Cowboy Bebop Vol. #1

By Jme Wheeler     February 07, 2002
Release Date: April 04, 2000

The Review!
Okay, I know there are already a whole bunch of Cowboy Bebop reviews up on the site, but I like this show so much, I thought I would just add one more.

I'm sure that all of you reading this have probably already read at least some of the the other reviews; at least Chris'. So I'm not going to bother going over the plots of each episode too thoroughly, except when illustrating a point.

Even with all of the things that the show does well, I think there are two that stand above all else. The first thing is the music. I think music is one of those things that gets overlooked in anime. It happens all the time in video games as well. It seems like nowadays studios will use any old boring techno soundtrack just to fill the backgrounds. Now this isn't to say that there aren't other shows that make good use of music. Trigun, Sakura Wars, and Macross Plus all do that very well. Music should be used to help tell the story. As this show demonstrates, the music can greatly enhance the entire anime watching experience. It helps draw you into the world of Cowboy Bebop. Of course, to some of us this is really no surprise. Yoko Kanno is one of the best anime music composers around, having also done the music for the aforementioned Macross Plus.

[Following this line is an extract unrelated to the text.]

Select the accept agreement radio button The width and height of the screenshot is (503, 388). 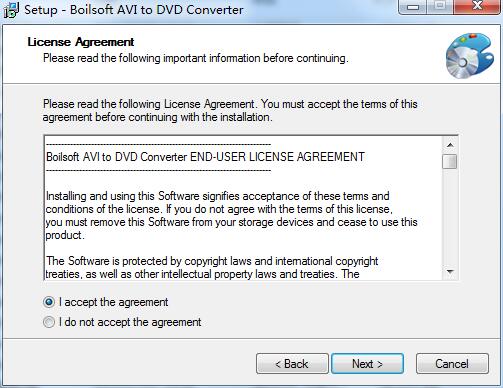pos(49,302)
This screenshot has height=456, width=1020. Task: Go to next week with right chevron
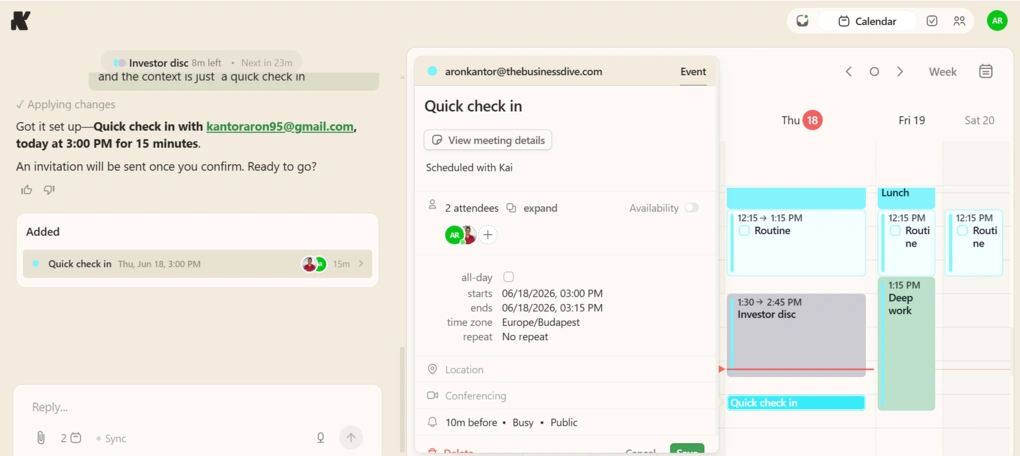[900, 72]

One of the great things about a great deal of the music in Cowboy Bebop is that it's very American, the very birthplace of the cowboy. The harmonicas, banjos, and particularly steel guitars help give many of the songs a western feel. They evoke images of vast places and freedom to go anywhere; something the show does very well. Also, there are songs, such as the opening theme "Tank" that are very much Jazz influenced. I myself am a great fan of Jazz, and believe in its importance as a foundation of almost all modern music. As Jazz is uniquely American in invention, this helps to add the American flare also carried on with the southwestern and blues offerings from the soundtrack.

In addition to these types of western songs found on the soundtrack are a plethora of other types of music ranging from ska to classical to rock. All of these things are used skillfully within the series' episodes to create a truly entertaining result. And the best part of all of this is that with DVD audio, you don't have to miss a moment of the quality soundtrack.

The second thing that I find to be of particular interest is the the visual presentation itself. Being a fan of anime since the mid eighties, I have a great appreciation for the shows of that time. The character designs for this show have a very retro kind of look to them. The animation itself is very slick, which has become the standard for today's anime. But the the characters themselves have a very distinct 80s look to them. Most noticeably in the main character, Spike Spiegel. From his hair to his suit, long time anime fans will know what I'm talking about. This all gives the show a nice blend of old and new, something a lot of shows are lacking. I think many new shows feel they have to forge ahead, forgetting the shows of old. Not to say that this is always to a negative result, just that it's nice to see a studio give a nod to the precursors.

Visually, the show delivers, presenting a wide range of people and places, giving viewers a little taste of everything. The action sequences are some of the best I've seen in a very long time. Whether it's the vehicular space chases or the the incredibly well choreographed fight sequences, things are always kept exciting. This first disc in particular spans the entire gamut of episode types. From the seedy first episode to the rather humorous second involving a robot dog and the biggest afro this side of "Shaft" and on to the the visually arresting fifth episode in which Spike confronts a ghost from his past. All of these things add up to a real thrill.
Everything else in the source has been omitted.